Josephine Garis Cochran was an American housewife who was the inventor of the first commercially successful automatic dishwasher, which she designed in the shed behind her home, she then constructed it engaging the assistance of mechanic George Butters, who became one of her first employees. Once her patent issued in 28 December 1886, she founded Garis-Cochrane Manufacturing Company to manufacture her machines. Cochrane showed her new machine at the World's Columbian Exposition in Chicago in 1893 where nine Garis-Cochran washers were installed in the restaurants and pavilions of the fair and was met with interest from restaurants and hotels, where hot water access was not an issue. She won the highest prize for "best mechanical construction, durability and adaptation to its line of work" at the Fair. Garis-Cochran Manufacturing Company, which built both hand and power operated dishwashers, grew through a focus on hotels and other commercial customers and was renamed as Cochran’s Crescent Washing Machine Company in 1897. Cochran's Crescent Washing Machine Company became part of KitchenAid through acquisition by Hobart Manufacturing Company after Cochran's death in 1913, who first grew the commercial business, and in 1949, the first KitchenAid dishwasher based on Cochran's design was introduced to the public. By the 1950s, most households had access to hot water which had been limited in the past and cultural attitudes regarding the role of women were shifting so the consumer home market opened for dishwashers in the 1950s. Cochran was posthumously inducted into the National Inventors Hall of Fame in 2006 for patent 355,139 issued on December 28, 1886 for her invention of the dishwasher.
Biography
She was born Josephine Garis in Ashtabula County, Ohio, on March 8, 1839 and raised in Valparaiso, Indiana. Cochrane was the daughter of John Garis, a civil engineer, and Irene Fitch Garis. After moving to her sister‘s home in Shelbyville, Illinois, she married William Cochran on October 13, 1858. William had returned the year before from a disappointing try at the California Gold Rush, but had gone on to become a prosperous dry goods merchant and Democratic Party politician. Josephine and William had 2 children: Hallie and Katharine. In 1870 the family moved into a mansion and she joined Chicago society. After one event dinner party, some of the heirloom dishes got chipped while washing up, prompting her to search for a better alternative to handwashing the china. She also wanted to relieve tired housewives from the duty of washing dishes after a meal.

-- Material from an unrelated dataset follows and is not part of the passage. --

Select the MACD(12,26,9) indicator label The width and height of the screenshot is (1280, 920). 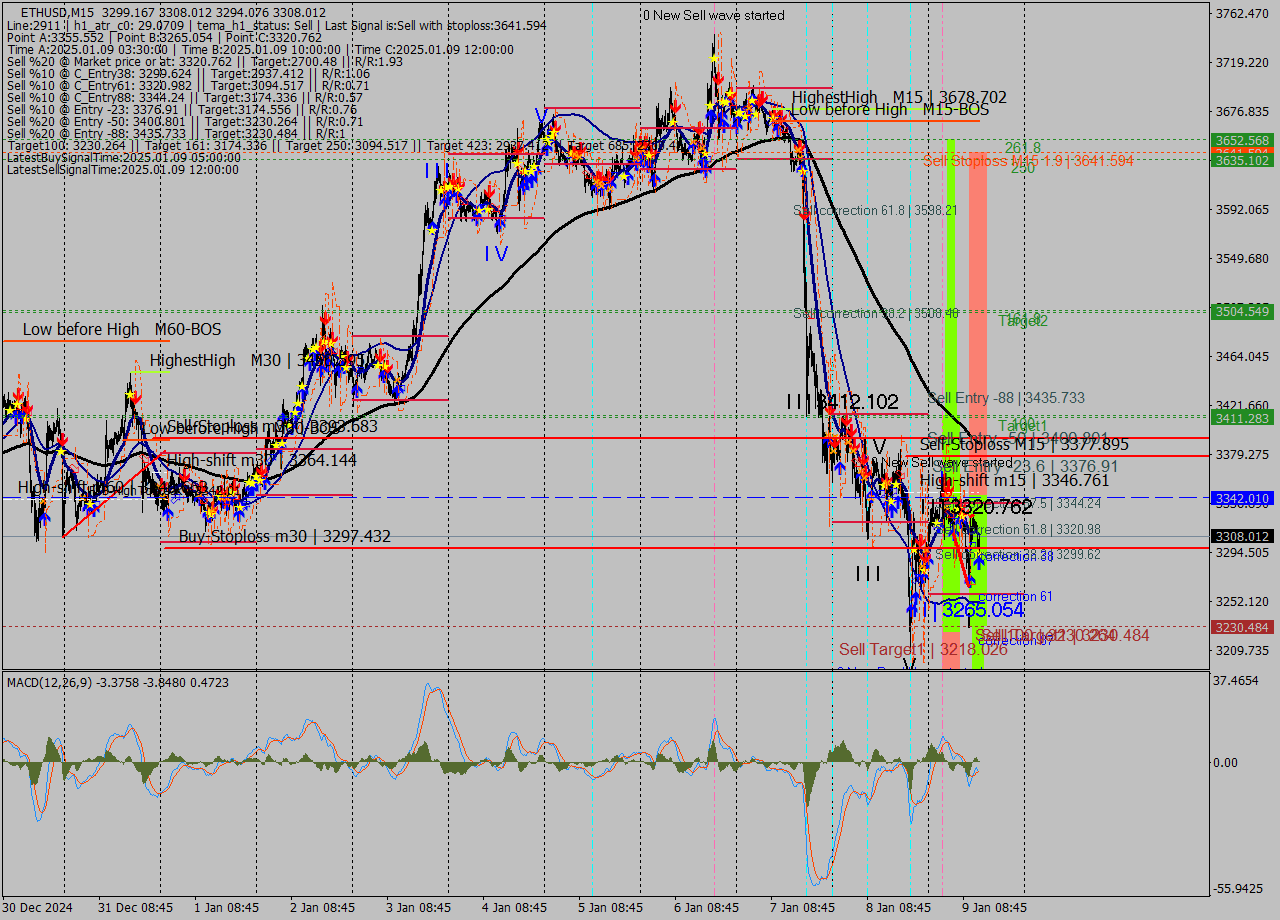tap(62, 682)
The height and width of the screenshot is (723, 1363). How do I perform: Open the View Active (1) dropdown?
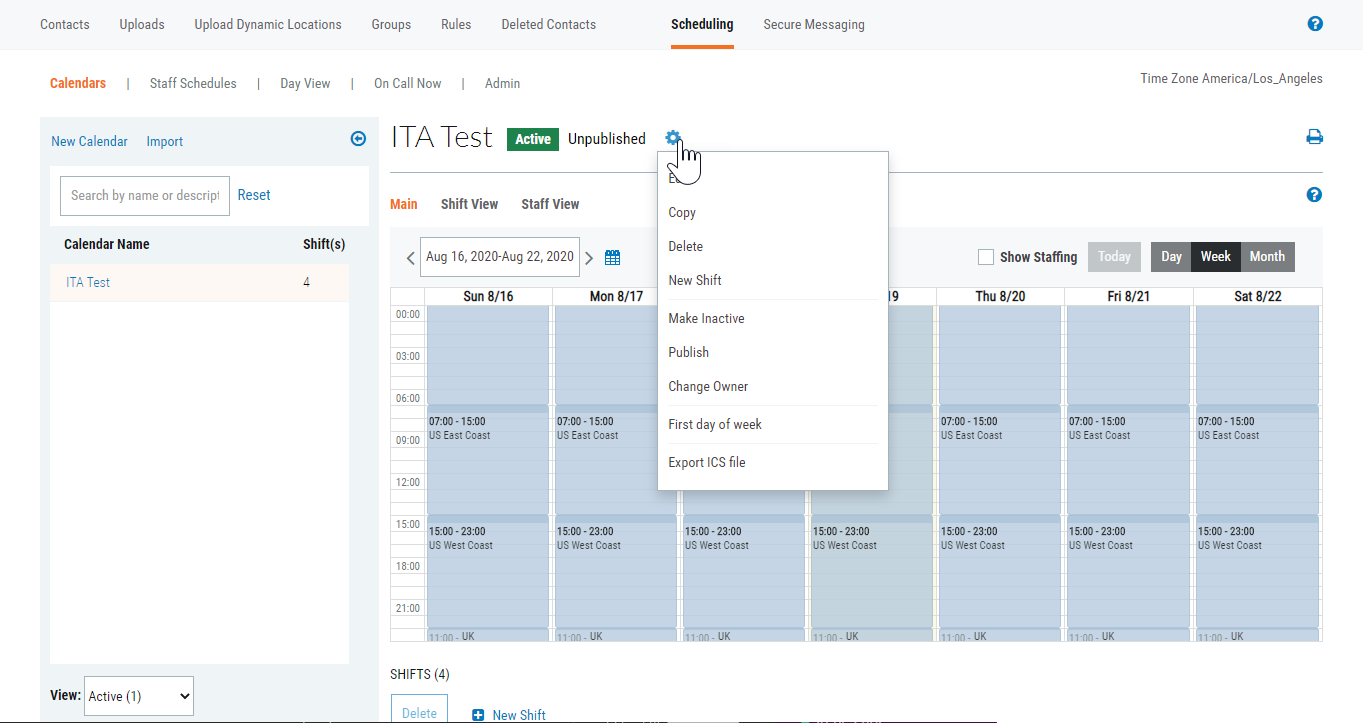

The first few men she tried to hire to put her design into reality insisted on changing her design, and the results didn’t work. Other attempts had been made to produce a commercially viable dishwasher. In 1850 Joel Houghton designed a hand-cranked dish soaker. In the 1860s, L. A. Alexander improved on the device with a geared mechanism that allowed the user to spin racked dishes through a tub of water. Neither of these devices was particularly effective. Cochrane designed the first model of her dishwasher in the shed behind her house in Shelbyville, Illinois. George Butters was a mechanic who assisted her in the construction of the dishwasher; he was also an employee at the first dishwasher factory. To build the machine, she first measured the dishes and built wire compartments, each specially designed to fit either plates, cups, or saucers. The compartments were placed inside a wheel that lay flat inside a copper boiler. A motor turned the wheel while hot soapy water squirted up from the bottom of the boiler and rained down on the dishes. Her dishwasher was the first to use water pressure instead of scrubbers to clean the dishes inside the machine. After receiving a patent on December 28, 1886 The Garis-Cochran Manufacturing Company became part of KitchenAid, and in 1949, the first KitchenAid dishwasher based on Cochran's design was introduced. It was in the 1950s that dishwashers became a common household item after new suburban homes were built with the plumbing required to handle the extra hot water.